Richard Zimmermann, vice president of network and security solutions for Forsythe Solutions Group, an IT consulting and solutions fulfillment company, said he sees Y2K-era replacement as a growing trend in the coming years as traditional analog PBX equipment reaches a natural decline.
“It's creating kind of a natural decision point for customers: ‘Do I renew that lease or do I replace the system?’” he said. “[Another] thing that's influencing purchasing decisions is the obsolescence of the underlying data infrastructure.”
In general, Zimmermann said, his customers are doing pilots before they go to a larger-scale deployment across the enterprise or they may deploy an IP PBX at their main office and then gradually add remote sites.
Many companies that are still depreciating their systems deploy a hybrid solution, combining the old system and new IP technology, said William Stofega, IDC research manager for VoIP services.
“It can get them to a place where they can at least get the best usage out of their current base of equipment and also be able to get the best of both worlds while not committing to anything new until they're ready,” he said.
However, despite the IP push, VoIP is a new technology, and it's not going to transform existing enterprise telephony overnight.
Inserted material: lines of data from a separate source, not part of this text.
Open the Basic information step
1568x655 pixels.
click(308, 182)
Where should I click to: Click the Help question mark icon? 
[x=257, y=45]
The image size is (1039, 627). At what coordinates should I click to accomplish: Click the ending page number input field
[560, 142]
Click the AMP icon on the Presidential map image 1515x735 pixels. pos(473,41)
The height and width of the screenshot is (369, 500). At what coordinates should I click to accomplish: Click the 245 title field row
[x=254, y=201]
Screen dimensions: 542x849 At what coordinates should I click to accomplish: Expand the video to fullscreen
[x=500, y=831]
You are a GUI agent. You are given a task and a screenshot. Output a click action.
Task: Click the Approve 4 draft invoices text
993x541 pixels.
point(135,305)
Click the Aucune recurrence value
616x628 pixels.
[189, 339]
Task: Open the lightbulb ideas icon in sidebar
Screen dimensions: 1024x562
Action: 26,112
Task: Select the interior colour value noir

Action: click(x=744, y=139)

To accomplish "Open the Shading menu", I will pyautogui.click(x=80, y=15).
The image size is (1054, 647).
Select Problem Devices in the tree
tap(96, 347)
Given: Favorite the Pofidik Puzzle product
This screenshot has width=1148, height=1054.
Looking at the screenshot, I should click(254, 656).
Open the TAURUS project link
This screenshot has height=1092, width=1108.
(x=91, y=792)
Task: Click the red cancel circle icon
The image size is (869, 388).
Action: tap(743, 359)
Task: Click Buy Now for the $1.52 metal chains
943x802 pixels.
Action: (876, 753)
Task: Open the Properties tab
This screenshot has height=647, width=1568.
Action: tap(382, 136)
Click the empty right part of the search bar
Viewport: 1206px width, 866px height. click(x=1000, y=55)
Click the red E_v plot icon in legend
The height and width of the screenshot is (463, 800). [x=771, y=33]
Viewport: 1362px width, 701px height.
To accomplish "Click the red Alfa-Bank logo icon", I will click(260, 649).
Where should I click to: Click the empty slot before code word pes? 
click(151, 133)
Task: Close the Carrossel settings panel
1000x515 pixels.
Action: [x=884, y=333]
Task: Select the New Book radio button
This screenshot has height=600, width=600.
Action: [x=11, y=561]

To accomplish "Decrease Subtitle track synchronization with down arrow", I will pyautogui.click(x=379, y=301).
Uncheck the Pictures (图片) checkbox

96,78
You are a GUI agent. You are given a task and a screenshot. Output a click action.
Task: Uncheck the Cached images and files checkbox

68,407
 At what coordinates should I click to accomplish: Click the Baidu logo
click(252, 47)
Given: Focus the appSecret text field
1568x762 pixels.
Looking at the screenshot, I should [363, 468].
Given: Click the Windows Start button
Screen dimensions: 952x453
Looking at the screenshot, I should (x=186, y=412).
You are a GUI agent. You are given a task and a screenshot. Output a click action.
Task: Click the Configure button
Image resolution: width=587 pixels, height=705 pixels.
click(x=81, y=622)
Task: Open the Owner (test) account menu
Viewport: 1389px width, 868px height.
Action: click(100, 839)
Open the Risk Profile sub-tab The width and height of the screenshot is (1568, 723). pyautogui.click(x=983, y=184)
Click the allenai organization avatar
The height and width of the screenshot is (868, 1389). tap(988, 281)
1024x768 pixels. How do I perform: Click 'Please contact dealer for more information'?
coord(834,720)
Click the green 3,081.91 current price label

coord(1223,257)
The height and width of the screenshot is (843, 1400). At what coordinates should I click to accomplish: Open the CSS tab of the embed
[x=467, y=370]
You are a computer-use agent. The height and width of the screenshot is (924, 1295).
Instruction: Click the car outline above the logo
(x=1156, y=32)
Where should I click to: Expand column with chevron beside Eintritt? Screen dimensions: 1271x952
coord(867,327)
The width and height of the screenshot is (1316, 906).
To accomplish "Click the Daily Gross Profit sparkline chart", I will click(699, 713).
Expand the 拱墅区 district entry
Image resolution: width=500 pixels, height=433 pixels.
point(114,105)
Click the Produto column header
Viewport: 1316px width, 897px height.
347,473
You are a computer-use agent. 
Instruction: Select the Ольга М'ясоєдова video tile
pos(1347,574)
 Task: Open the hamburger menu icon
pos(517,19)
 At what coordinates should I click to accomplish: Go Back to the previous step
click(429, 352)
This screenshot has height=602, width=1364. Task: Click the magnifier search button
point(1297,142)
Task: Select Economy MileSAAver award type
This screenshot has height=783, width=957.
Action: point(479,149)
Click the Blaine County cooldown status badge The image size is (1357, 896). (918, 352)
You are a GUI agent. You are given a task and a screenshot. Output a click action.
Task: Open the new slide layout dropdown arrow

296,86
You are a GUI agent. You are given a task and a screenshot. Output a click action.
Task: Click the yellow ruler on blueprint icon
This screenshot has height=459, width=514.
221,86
Zeus Kerravala, Yankee Group vice president of enterprise infrastructure, said the Y2K replacement factor is likely to be a one factor, but it won't be the main source of any significant migration to enterprise IP in the coming years.
“A lot of the drivers have been around administrative cost savings, long-distance savings — more on total cost of ownership things,” Kerravala said. “I think we're starting to see the transition more into ROI type things — ways to improve productivity, collaboration suites, even things like unified messaging. It's always a factor, but it creates slow, steady adoption more than any kind of big hockey stick curve.”